What you need to do:
Only the lines from the opening of the material through the one containing "ぬ？デモカーのように・・・ (845, 1098)" should be reproduced, each exactly as it stands.

-=-=-=-=-

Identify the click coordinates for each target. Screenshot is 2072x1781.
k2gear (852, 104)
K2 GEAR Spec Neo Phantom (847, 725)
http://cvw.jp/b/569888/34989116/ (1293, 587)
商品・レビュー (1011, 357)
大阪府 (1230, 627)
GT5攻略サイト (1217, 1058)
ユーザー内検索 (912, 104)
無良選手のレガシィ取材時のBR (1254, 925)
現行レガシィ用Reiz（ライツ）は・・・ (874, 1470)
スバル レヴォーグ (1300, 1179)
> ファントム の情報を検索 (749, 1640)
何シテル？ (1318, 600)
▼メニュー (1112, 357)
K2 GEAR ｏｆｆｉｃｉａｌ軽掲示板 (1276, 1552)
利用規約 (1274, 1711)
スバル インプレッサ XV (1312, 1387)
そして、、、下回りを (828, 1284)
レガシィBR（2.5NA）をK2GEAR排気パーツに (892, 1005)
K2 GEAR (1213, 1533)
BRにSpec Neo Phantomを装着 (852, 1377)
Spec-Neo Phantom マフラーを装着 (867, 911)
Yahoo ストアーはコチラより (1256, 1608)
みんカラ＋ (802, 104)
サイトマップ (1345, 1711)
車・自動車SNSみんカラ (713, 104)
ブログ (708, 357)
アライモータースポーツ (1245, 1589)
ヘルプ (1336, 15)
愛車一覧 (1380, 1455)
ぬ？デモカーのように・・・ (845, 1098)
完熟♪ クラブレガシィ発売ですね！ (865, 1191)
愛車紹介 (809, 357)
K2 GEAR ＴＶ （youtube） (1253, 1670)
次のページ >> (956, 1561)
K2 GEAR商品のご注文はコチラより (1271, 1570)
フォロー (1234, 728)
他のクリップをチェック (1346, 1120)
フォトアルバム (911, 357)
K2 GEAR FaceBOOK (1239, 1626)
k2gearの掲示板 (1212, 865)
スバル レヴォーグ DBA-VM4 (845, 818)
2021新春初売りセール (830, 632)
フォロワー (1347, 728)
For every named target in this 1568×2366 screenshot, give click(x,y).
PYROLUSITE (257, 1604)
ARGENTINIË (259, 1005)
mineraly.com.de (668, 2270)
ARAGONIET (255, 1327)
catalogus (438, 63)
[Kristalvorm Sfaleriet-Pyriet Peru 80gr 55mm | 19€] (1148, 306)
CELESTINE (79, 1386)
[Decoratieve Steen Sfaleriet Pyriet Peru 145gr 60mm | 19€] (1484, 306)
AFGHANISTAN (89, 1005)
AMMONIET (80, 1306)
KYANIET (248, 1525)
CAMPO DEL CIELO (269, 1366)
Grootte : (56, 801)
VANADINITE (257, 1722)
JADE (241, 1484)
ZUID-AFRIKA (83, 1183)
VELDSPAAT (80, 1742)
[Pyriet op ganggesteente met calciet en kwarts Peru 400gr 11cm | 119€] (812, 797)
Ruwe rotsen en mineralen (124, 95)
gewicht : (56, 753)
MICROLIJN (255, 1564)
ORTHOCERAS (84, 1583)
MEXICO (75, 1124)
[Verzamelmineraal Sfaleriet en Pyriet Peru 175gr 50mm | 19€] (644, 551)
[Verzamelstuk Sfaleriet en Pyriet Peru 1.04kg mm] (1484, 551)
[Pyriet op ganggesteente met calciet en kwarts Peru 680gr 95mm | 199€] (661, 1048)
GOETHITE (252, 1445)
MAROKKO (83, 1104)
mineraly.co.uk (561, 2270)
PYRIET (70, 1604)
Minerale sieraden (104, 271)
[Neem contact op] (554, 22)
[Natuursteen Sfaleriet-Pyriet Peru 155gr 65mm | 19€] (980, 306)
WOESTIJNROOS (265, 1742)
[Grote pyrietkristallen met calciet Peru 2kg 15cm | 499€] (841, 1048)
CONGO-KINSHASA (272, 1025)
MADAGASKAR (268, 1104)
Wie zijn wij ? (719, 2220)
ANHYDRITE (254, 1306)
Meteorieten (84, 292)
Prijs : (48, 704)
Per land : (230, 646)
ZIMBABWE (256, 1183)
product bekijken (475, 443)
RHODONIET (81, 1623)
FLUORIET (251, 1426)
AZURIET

-=-=-=-=-

Answer to the problem:
Identify the click coordinates for each target. Screenshot is 2072x1781.
k2gear (852, 104)
K2 GEAR Spec Neo Phantom (847, 725)
http://cvw.jp/b/569888/34989116/ (1293, 587)
商品・レビュー (1011, 357)
大阪府 (1230, 627)
GT5攻略サイト (1217, 1058)
ユーザー内検索 (912, 104)
無良選手のレガシィ取材時のBR (1254, 925)
現行レガシィ用Reiz（ライツ）は・・・ (874, 1470)
スバル レヴォーグ (1300, 1179)
> ファントム の情報を検索 (749, 1640)
何シテル？ (1318, 600)
▼メニュー (1112, 357)
K2 GEAR ｏｆｆｉｃｉａｌ軽掲示板 (1276, 1552)
利用規約 (1274, 1711)
スバル インプレッサ XV (1312, 1387)
そして、、、下回りを (828, 1284)
レガシィBR（2.5NA）をK2GEAR排気パーツに (892, 1005)
K2 GEAR (1213, 1533)
BRにSpec Neo Phantomを装着 (852, 1377)
Spec-Neo Phantom マフラーを装着 (867, 911)
Yahoo ストアーはコチラより (1256, 1608)
みんカラ＋ (802, 104)
サイトマップ (1345, 1711)
車・自動車SNSみんカラ (713, 104)
ブログ (708, 357)
アライモータースポーツ (1245, 1589)
ヘルプ (1336, 15)
愛車一覧 (1380, 1455)
ぬ？デモカーのように・・・ (845, 1098)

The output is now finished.